*EXERCISE AIM*:
Entries follow. Give back exactly the lines starting at the one containing "List my services (263, 2535)" and ending at the one containing "Announcements (313, 2519)", and no other lines.

════════════════════

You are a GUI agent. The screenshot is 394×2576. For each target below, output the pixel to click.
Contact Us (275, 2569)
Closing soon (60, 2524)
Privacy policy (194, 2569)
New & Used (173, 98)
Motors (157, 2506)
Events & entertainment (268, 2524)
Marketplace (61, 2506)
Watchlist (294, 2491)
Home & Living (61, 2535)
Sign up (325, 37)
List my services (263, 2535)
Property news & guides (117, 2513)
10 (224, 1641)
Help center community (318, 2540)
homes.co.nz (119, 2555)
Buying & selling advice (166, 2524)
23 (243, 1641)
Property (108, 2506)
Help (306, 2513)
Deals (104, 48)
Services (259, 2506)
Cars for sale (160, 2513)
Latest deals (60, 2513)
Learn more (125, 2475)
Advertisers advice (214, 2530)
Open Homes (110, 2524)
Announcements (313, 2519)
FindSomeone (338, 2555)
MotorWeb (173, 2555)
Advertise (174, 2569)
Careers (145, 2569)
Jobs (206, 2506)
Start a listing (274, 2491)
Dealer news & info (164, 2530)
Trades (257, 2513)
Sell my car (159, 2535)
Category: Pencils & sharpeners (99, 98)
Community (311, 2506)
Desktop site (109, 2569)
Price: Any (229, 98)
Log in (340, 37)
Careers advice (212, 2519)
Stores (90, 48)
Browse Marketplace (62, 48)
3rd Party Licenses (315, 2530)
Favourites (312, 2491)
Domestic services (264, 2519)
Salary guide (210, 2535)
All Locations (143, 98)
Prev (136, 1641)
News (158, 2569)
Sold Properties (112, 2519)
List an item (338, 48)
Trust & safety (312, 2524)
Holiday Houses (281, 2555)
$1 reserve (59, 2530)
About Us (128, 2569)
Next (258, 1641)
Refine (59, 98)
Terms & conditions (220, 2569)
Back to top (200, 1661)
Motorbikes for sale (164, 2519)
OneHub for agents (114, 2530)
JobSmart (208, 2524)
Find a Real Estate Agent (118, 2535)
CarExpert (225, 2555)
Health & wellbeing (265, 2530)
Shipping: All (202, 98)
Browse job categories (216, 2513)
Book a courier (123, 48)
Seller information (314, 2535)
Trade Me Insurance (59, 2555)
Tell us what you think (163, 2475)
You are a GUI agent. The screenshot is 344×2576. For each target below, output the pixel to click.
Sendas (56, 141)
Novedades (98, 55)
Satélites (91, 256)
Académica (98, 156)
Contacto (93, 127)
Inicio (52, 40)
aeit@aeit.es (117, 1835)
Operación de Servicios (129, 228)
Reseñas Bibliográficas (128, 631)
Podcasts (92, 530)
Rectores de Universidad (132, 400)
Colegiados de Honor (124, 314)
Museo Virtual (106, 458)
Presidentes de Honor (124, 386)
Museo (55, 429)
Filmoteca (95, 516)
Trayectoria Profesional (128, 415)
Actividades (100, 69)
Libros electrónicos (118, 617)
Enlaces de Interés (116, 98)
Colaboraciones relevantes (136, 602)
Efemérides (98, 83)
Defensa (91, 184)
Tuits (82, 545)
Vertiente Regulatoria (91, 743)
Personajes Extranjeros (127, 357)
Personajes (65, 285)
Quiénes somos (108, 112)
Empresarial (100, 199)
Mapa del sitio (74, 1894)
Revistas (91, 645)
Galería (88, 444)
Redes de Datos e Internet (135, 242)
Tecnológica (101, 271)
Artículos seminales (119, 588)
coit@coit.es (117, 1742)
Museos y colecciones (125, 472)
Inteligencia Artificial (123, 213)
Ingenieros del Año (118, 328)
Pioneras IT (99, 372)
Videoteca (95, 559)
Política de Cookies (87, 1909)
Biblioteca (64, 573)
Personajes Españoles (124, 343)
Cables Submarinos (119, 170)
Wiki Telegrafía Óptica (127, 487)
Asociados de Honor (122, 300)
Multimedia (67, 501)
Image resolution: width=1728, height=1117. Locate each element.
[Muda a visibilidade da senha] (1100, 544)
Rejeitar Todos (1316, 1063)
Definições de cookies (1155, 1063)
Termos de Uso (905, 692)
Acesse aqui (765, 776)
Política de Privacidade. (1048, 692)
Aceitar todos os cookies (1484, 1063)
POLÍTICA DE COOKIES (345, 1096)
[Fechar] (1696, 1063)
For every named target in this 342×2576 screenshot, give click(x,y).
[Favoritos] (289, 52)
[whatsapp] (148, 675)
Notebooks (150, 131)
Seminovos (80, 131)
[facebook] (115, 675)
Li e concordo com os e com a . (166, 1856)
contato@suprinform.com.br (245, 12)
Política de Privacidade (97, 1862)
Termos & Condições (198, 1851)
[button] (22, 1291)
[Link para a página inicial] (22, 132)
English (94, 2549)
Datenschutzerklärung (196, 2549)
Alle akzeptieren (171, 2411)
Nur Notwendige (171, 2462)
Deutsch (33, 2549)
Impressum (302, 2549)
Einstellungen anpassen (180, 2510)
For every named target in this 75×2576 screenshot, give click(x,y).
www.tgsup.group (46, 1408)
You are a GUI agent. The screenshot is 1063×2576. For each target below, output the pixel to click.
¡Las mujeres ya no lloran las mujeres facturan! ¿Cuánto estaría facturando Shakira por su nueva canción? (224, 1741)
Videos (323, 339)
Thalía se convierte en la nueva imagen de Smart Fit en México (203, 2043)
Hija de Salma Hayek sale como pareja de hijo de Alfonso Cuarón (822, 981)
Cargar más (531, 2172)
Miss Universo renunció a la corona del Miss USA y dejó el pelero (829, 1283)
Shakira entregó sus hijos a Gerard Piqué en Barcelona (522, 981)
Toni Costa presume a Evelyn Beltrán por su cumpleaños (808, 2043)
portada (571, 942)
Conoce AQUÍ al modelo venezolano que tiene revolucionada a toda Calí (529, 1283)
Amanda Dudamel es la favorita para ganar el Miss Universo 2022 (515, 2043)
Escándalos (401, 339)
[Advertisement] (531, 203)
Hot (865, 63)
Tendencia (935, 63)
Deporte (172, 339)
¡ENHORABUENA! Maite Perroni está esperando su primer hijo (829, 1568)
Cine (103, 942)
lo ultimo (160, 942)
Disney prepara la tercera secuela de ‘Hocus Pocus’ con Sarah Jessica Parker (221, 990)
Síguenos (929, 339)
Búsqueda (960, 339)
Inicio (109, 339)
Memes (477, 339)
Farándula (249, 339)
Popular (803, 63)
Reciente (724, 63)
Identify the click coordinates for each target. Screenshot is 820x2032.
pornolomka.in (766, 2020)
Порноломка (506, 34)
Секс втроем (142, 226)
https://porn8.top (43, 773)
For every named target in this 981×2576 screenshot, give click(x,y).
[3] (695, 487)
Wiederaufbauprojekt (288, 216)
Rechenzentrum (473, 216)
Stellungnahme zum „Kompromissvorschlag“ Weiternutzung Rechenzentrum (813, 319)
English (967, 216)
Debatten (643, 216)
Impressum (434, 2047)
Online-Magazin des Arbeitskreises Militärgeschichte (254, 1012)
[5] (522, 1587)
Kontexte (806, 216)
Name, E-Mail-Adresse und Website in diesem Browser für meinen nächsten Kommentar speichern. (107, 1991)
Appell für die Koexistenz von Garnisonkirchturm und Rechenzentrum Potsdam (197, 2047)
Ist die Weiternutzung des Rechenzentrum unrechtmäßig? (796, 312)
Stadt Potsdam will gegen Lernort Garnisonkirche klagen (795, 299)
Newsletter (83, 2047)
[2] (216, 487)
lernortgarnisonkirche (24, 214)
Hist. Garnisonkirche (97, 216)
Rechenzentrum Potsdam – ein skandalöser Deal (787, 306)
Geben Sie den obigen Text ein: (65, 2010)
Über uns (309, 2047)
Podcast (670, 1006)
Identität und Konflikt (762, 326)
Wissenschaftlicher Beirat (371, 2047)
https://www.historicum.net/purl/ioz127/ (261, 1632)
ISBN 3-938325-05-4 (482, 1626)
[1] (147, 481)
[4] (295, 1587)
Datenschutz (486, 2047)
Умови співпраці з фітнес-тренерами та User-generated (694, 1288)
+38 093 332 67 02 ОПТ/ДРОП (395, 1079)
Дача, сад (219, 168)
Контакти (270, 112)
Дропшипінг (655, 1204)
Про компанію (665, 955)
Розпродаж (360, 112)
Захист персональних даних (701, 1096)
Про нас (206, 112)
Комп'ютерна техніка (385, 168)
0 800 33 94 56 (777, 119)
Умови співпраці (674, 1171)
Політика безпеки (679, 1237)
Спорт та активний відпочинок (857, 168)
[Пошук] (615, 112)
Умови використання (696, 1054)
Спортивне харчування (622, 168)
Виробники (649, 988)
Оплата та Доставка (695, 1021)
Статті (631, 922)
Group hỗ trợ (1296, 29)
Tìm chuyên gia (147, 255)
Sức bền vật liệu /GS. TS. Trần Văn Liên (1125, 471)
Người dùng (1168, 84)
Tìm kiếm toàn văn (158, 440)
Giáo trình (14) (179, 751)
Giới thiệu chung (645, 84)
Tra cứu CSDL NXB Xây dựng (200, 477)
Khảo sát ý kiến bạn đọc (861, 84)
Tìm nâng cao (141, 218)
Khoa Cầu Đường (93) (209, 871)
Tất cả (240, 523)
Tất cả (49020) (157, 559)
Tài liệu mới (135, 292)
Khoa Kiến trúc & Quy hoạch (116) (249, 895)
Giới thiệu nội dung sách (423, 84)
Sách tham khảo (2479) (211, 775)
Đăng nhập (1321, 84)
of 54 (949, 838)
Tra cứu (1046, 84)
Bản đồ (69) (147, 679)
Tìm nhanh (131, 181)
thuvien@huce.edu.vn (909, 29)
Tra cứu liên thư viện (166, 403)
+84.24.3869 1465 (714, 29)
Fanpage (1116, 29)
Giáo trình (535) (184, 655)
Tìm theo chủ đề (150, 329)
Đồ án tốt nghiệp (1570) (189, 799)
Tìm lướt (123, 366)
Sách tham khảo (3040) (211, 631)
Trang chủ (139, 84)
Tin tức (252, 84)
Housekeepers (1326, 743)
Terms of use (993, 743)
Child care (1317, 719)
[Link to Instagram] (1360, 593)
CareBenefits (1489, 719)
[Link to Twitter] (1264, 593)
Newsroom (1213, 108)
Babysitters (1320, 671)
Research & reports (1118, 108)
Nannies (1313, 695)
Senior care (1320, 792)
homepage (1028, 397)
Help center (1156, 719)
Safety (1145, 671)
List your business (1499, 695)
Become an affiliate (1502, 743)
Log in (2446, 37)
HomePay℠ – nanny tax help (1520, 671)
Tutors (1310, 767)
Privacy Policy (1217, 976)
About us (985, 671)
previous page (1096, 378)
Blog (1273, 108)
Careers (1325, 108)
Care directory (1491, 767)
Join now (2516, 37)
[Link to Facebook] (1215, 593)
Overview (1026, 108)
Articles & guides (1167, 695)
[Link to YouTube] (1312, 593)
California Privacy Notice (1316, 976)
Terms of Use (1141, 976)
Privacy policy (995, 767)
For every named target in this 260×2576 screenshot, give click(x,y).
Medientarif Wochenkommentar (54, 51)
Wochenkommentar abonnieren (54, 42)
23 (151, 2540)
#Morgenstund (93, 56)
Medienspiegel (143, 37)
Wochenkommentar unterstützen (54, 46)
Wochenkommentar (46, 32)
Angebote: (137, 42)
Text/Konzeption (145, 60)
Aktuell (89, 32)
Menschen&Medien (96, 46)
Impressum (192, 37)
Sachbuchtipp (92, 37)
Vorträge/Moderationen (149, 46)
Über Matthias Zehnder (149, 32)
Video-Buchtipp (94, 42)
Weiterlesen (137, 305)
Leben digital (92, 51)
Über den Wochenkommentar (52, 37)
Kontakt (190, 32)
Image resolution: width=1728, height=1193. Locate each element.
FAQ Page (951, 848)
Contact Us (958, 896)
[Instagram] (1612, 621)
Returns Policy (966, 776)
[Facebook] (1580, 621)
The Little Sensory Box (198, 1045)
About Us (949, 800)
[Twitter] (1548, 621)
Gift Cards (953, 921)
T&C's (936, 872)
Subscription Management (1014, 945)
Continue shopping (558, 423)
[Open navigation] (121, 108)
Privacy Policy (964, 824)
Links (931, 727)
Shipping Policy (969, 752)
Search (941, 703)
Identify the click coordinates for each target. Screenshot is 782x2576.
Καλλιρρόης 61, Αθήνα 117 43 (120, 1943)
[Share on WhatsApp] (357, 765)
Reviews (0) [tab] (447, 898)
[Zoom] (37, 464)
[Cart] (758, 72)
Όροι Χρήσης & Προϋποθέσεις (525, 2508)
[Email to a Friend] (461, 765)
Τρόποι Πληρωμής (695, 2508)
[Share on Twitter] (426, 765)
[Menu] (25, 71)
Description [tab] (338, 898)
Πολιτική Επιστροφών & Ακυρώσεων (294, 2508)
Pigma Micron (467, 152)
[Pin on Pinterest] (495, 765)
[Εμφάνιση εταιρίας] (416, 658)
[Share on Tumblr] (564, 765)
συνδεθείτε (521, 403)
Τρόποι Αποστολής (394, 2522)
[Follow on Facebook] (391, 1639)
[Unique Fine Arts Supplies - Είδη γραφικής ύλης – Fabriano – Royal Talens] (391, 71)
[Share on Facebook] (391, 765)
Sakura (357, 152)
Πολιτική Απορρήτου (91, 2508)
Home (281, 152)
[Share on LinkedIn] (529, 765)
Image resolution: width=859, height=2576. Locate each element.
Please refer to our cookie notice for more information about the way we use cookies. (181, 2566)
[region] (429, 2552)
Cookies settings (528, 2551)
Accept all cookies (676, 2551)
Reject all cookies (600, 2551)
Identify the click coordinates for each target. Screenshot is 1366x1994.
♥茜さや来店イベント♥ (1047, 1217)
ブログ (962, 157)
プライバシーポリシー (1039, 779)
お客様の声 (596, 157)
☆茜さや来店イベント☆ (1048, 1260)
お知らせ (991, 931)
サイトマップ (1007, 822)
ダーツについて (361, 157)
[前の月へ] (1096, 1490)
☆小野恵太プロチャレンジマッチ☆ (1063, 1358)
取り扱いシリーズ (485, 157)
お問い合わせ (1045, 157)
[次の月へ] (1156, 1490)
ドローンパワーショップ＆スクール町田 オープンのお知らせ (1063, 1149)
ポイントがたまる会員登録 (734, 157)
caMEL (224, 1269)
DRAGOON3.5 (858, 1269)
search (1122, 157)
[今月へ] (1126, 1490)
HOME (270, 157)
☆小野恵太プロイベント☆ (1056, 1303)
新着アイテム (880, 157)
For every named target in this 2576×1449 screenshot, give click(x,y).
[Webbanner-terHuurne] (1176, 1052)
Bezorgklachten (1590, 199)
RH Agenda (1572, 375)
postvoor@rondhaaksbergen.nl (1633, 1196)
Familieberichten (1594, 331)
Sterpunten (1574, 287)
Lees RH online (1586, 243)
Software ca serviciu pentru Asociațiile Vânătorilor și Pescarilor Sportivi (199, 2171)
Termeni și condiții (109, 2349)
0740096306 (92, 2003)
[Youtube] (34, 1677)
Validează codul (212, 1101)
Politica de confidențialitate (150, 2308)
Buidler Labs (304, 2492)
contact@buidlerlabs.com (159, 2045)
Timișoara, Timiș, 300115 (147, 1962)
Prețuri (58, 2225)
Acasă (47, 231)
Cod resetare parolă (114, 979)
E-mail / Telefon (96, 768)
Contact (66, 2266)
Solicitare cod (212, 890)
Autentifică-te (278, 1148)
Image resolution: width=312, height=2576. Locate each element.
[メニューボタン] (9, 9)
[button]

════════════════════

*RESPONSE AREA*:
List my services (263, 2535)
Property news & guides (117, 2513)
10 (224, 1641)
Help center community (318, 2540)
homes.co.nz (119, 2555)
Buying & selling advice (166, 2524)
23 (243, 1641)
Property (108, 2506)
Help (306, 2513)
Deals (104, 48)
Services (259, 2506)
Cars for sale (160, 2513)
Latest deals (60, 2513)
Learn more (125, 2475)
Advertisers advice (214, 2530)
Open Homes (110, 2524)
Announcements (313, 2519)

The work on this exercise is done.